Preparing Your Restaurant for Florence.

Are you prepared for a week without power? Here’s my tips to help your restaurant survive Hurricane Florence.
 
Tonight. Cook and serve whatever you can. Offer to-go meals, half price specials, whatever it takes to move your food. When you’re preparing to close, freeze what you can, clean out all garbage, make certain you’ve got clean cans and bags plus bleach, gloves, and possibly masks for your return. 

 
 
Review your emergency response plan with your executive team. Don’t have one? Don’t write one now. However, you can divide up the big stuff between your management folks. Appoint someone to do your crisis management (post updates, contact insurance company, find a generator and fuel) while another should collect/manage all contact info for emplyees and another could be your first response team to get to the restaurant as the winds and rain die down.
 
Is your IT system and data backed up? Call those guys right now and make sure.
 
Have a clear plan for communicating with your staff and share it with everyone! A private/secret Facebook page may work well for this. Post regular updates and make sure your staff is comfortable with their own personal preparation at home. When it’s time to close, make sure everyone knows when this is going to happen and who will contact everyone to let them know the next steps.
Before locking up, shoot video of the entire property, take your time doing this.
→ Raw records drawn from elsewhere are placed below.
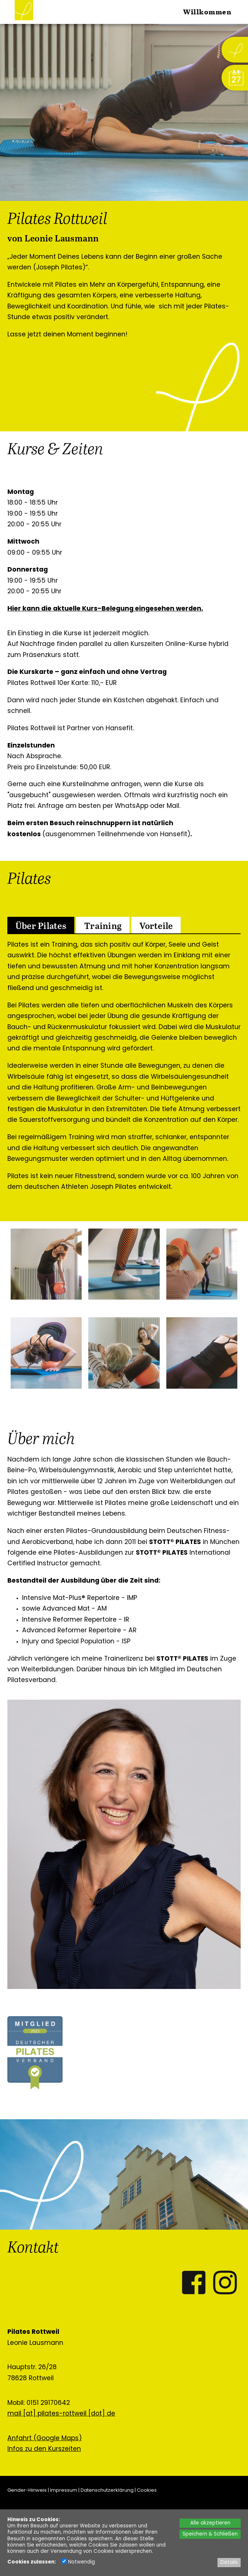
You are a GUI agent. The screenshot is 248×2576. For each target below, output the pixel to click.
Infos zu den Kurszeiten (44, 2449)
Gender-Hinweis (27, 2490)
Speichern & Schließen (210, 2534)
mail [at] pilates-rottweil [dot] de (61, 2414)
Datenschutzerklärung (107, 2490)
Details (229, 2562)
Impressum (63, 2490)
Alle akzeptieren (210, 2523)
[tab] (40, 925)
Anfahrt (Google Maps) (44, 2438)
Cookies (147, 2490)
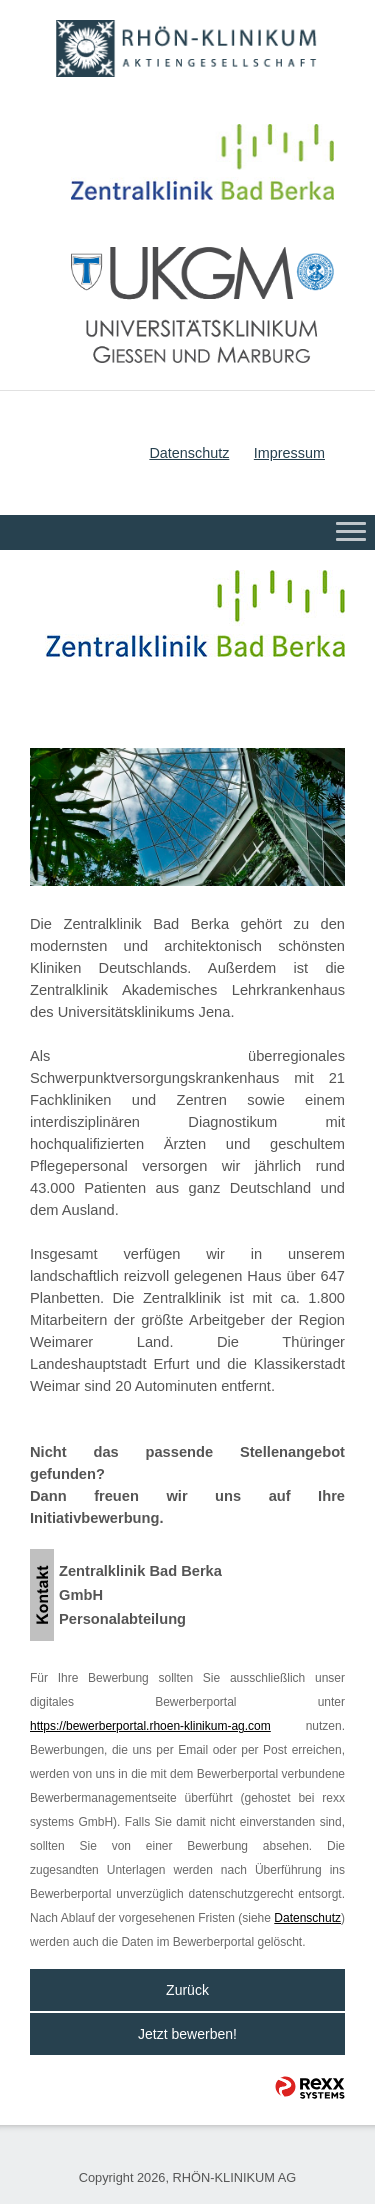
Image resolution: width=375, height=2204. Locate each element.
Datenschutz (189, 453)
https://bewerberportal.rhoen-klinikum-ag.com (150, 1726)
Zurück (187, 1990)
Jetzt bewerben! (187, 2034)
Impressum (289, 453)
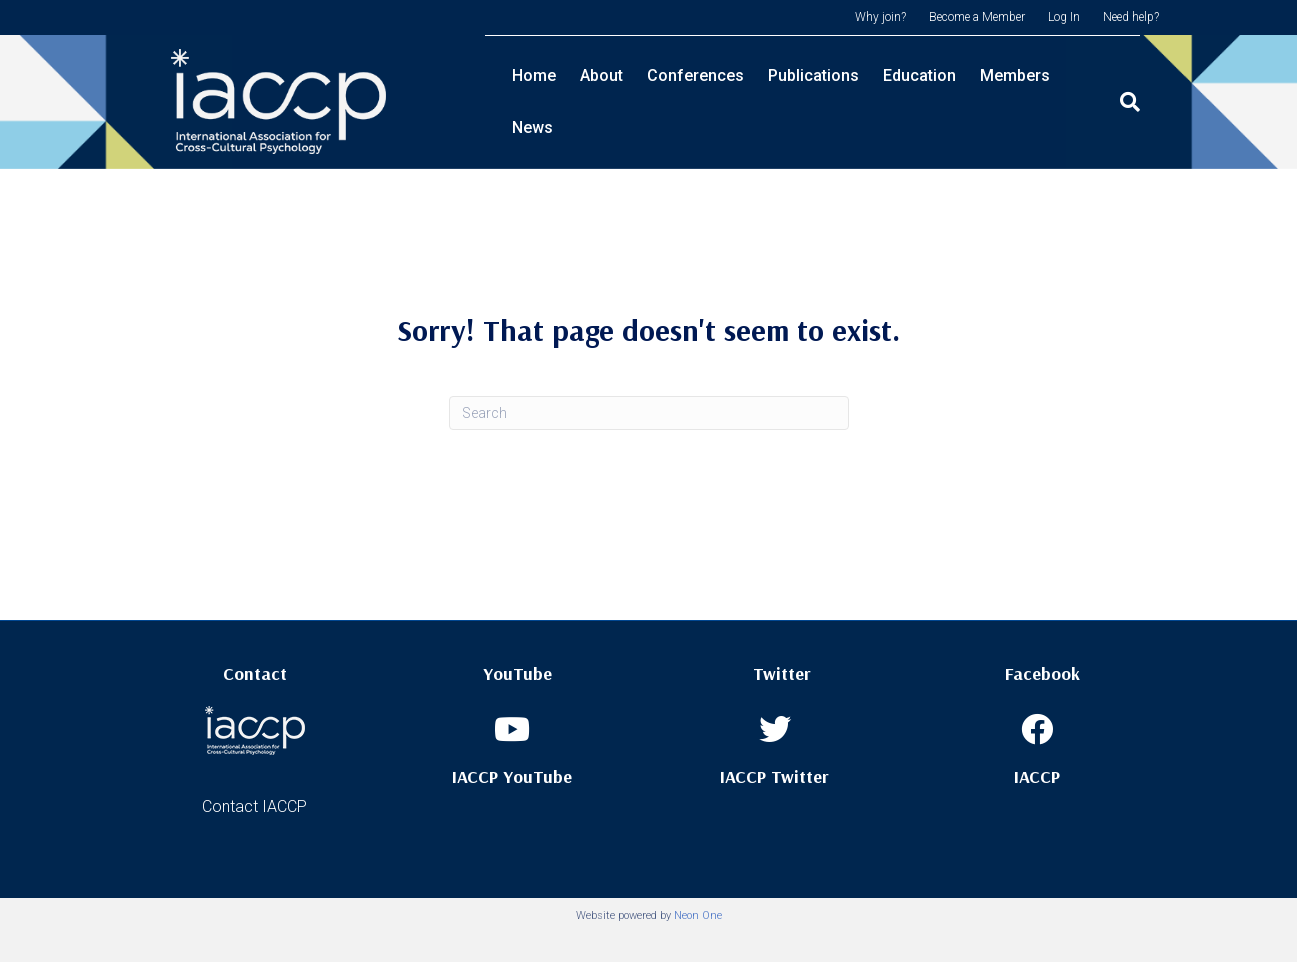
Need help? (1131, 17)
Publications (813, 101)
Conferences (695, 101)
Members (1015, 101)
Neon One (698, 915)
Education (919, 101)
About (601, 101)
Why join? (880, 17)
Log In (1064, 17)
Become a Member (977, 17)
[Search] (1143, 102)
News (1094, 101)
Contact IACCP (254, 806)
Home (534, 101)
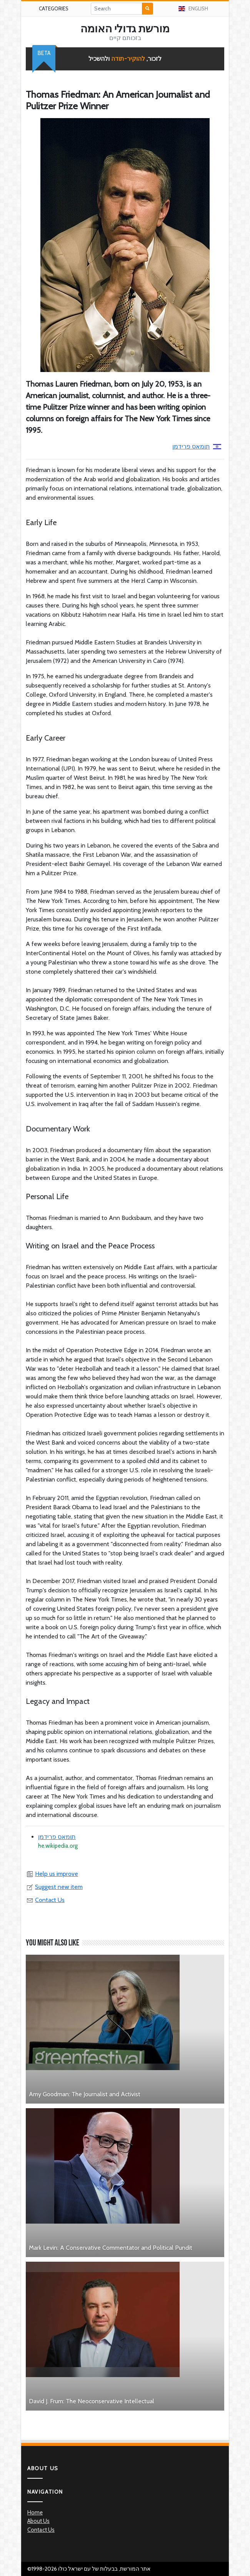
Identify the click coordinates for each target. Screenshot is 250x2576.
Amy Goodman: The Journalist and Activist (84, 2094)
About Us (38, 2521)
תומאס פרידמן (196, 446)
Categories (53, 8)
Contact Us (45, 1900)
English (193, 8)
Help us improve (52, 1873)
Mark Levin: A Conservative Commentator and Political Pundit (110, 2247)
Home (35, 2512)
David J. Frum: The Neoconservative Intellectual (91, 2401)
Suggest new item (54, 1886)
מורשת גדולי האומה (125, 28)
Food, liquor, everything. This will be very helpful in the event of a catastrophic loss.
 
Upon your return, and before any hourly staff enter the premises, make sure the building is safe. Your work comp may not cover an hourly staff member falling off the roof or pulling furniture out of the walk in cooler. Document all discarded food and beverage and any additional costs such as a generator or fuel. Check with your accountant and insurance agent as you may be able to enter damaged food as a loss based on potential sales and not raw food cost.
Do NOT save anything perishable in the event of a power outage. You will not know how long your power has been out and you cannot smell food-based pathogens.
 
And remember, people come first. Everything else can be replaced.